Drapeau à damier pour Jenson Button, Brawn Grand Prix BGP 001 et Rubens Barrichello, Brawn Grand Prix BGP 001

Dominateur, Button a remporté six des sept premiers Grands Prix de la saison, mais Red Bull développait sa monoplace à un rythme effréné sous la houlette d'Adrian Newey et n'a pas tardé à prendre l'avantage. Button n'a ainsi plus gagné après la course turque, début juin.

"C'était l'année d'une nouvelle réglementation, donc les équipes progressaient en permanence", analyse l'Anglais. "Si l'on restait immobile, on reculait. C'était notre gros problème, nous étions très loin de développer suffisamment. Une fois que nous nous sommes rendu compte que nous étions en train de reculer, c'était trop tard. Par exemple, si l'on veut un développement pour la septième course, il faut le lancer dès la première. Cela prend des mois de faire passer les trucs en soufflerie et de les faire construire pour les mettre sur la voiture. Trois mois."

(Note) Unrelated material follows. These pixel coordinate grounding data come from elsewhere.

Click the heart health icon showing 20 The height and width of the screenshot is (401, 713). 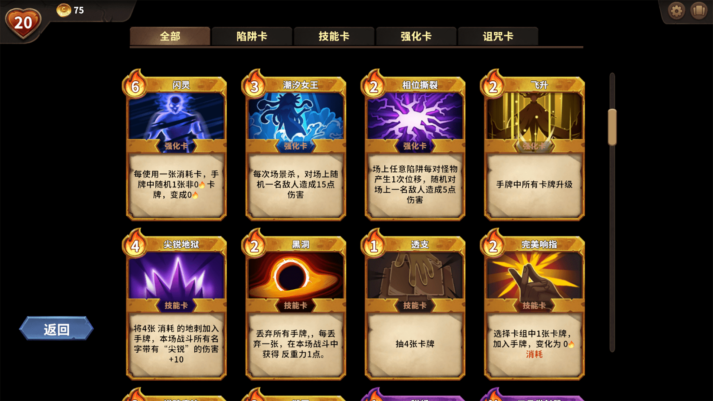pos(23,23)
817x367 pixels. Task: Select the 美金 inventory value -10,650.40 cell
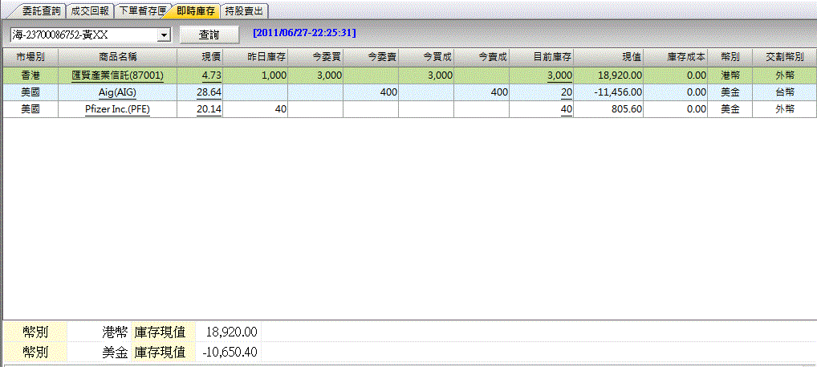point(230,352)
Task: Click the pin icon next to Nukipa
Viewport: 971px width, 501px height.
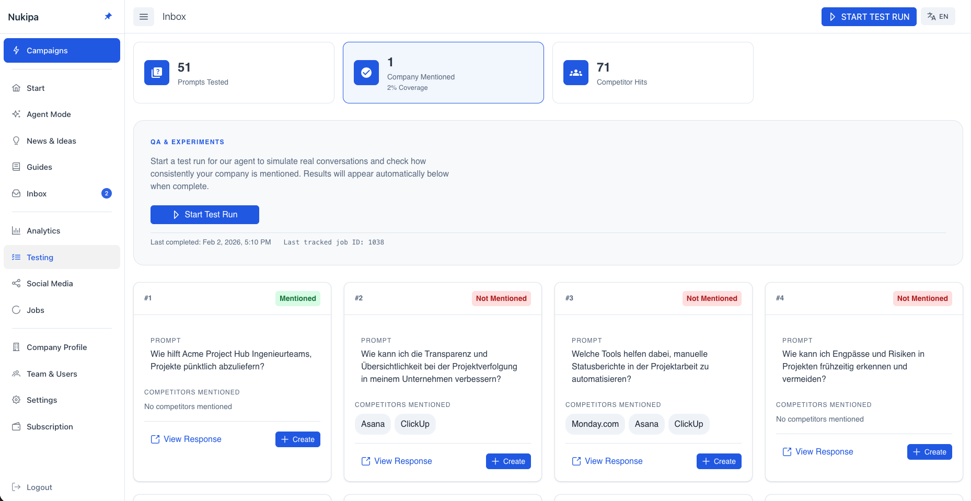Action: click(x=108, y=16)

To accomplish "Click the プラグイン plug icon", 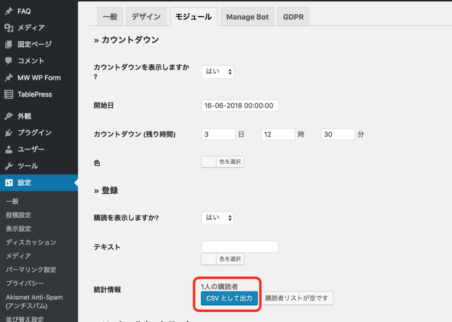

"L'équipe avait le budget, mais je ne pense pas qu'elle voulait le dépenser. Quand nous nous sommes rendu compte qu'il fallait le dépenser, nous avions trois mois de retard. Nous n'avons eu qu'une véritable évolution, c'est tout, lors d'une saison avec une nouvelle réglementation. J'ai vu un article l'autre jour où quelqu'un disait que sur l'ensemble de la saison, la meilleure voiture était la Red Bull, que c'était la voiture qui a vraiment changé la manière dont les gens ont travaillé l'aérodynamique lors des années suivantes. Je le comprends, mais il y avait des choses très spéciales sur la Brawn, et pas seulement le diffuseur : du nez au train arrière, elle était extrêmement détaillée."

Le travail des ingénieurs à Brackley aura en tout cas porté ses fruits : Brawn GP a remporté les deux titres, Button étant sacré avec 11 points d'avance sur Sebastian Vettel. Ce succès allait lui ouvrir les portes de l'écurie McLaren et de nombreuses autres victoires en Grand Prix, tandis que Brawn se muait en l'équipe Mercedes que nous connaissons désormais.